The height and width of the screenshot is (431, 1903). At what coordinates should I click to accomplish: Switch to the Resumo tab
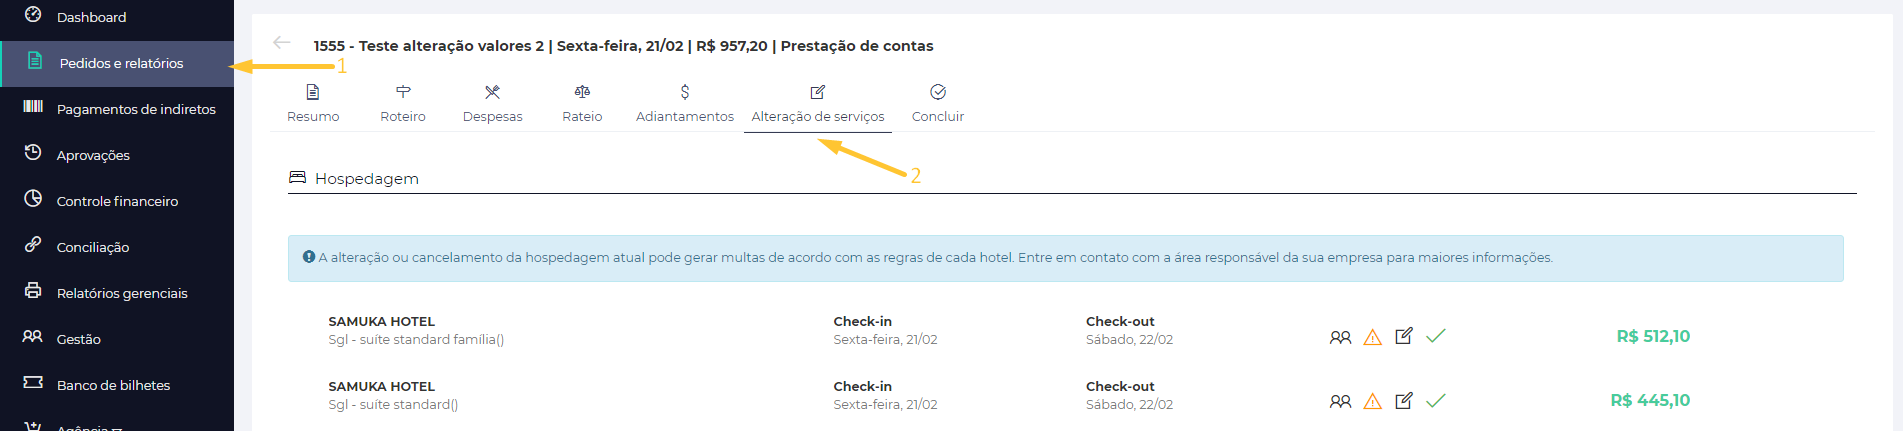pyautogui.click(x=313, y=104)
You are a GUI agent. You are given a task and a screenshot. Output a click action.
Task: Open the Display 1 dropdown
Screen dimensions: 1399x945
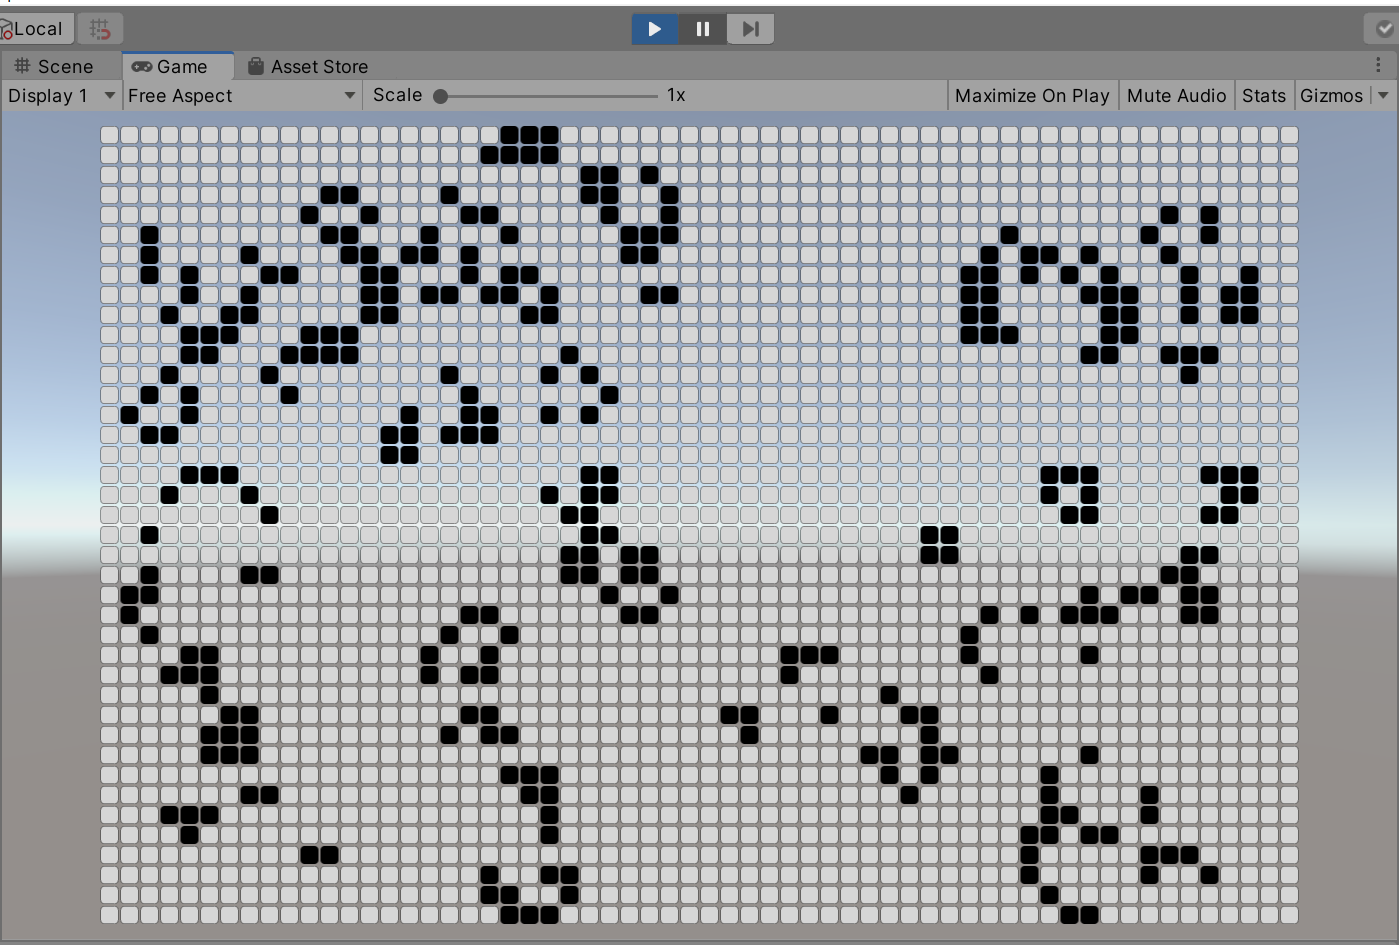coord(60,96)
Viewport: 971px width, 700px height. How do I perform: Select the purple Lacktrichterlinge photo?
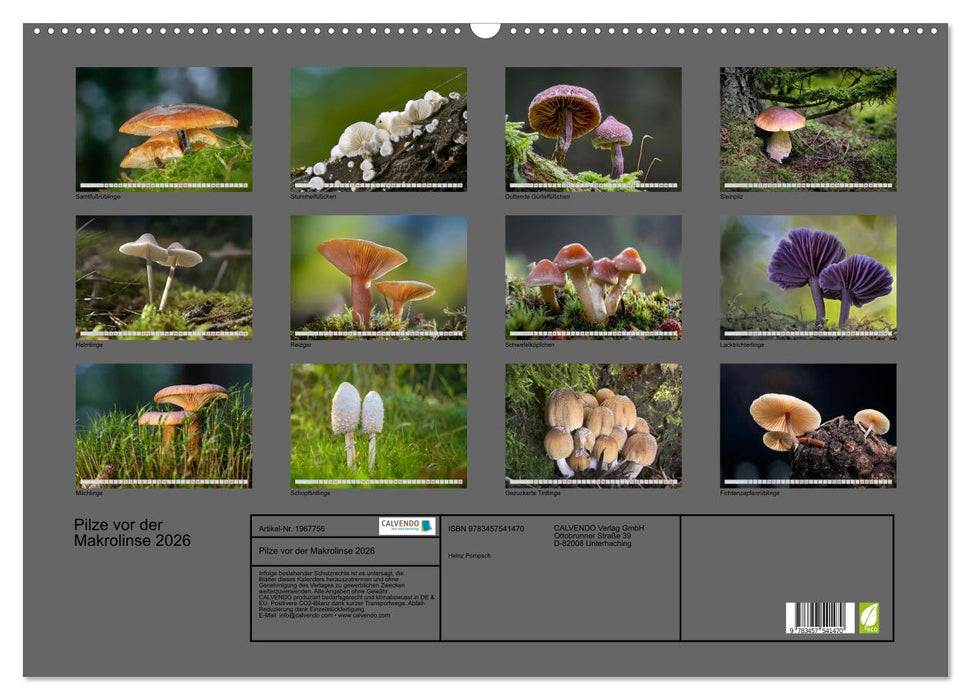tap(807, 277)
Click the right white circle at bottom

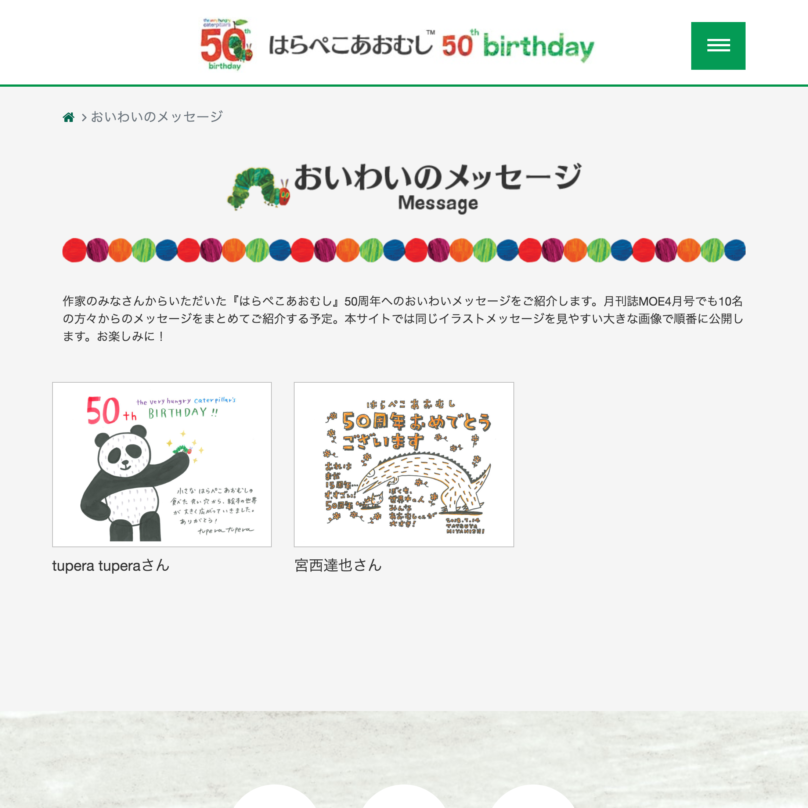(533, 796)
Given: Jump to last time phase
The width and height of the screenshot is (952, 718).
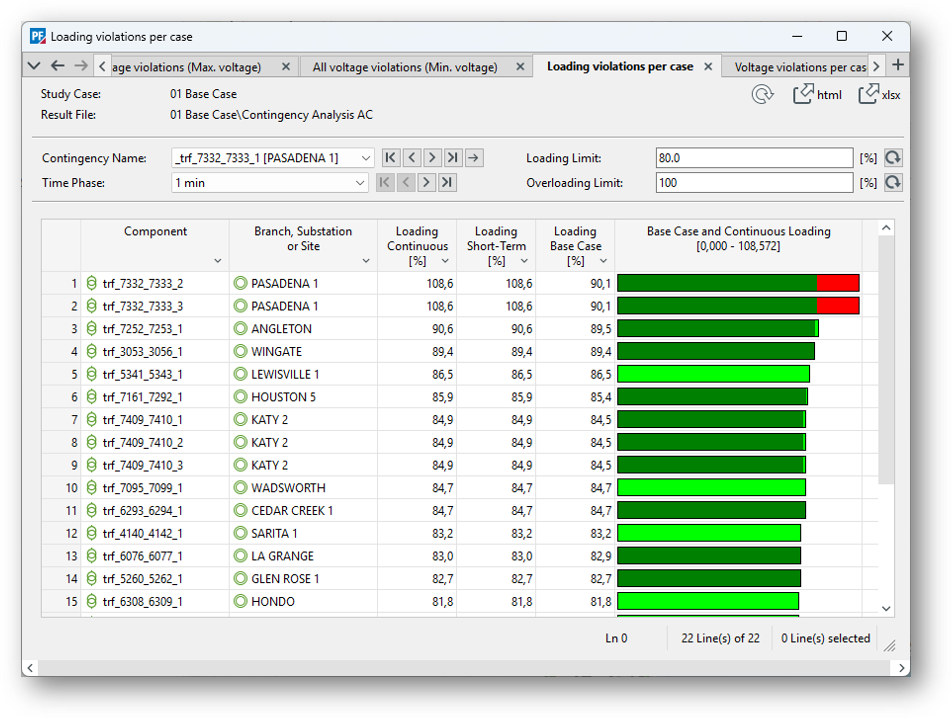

________

• _Your instructions_
From the line that contains "Click the right white circle at bottom" down to the final line of the entries above, please copy each line exactly, excluding pictures.

• _Answer box_
Click the right white circle at bottom

(533, 796)
Given: Jump to last time phase
The width and height of the screenshot is (952, 718).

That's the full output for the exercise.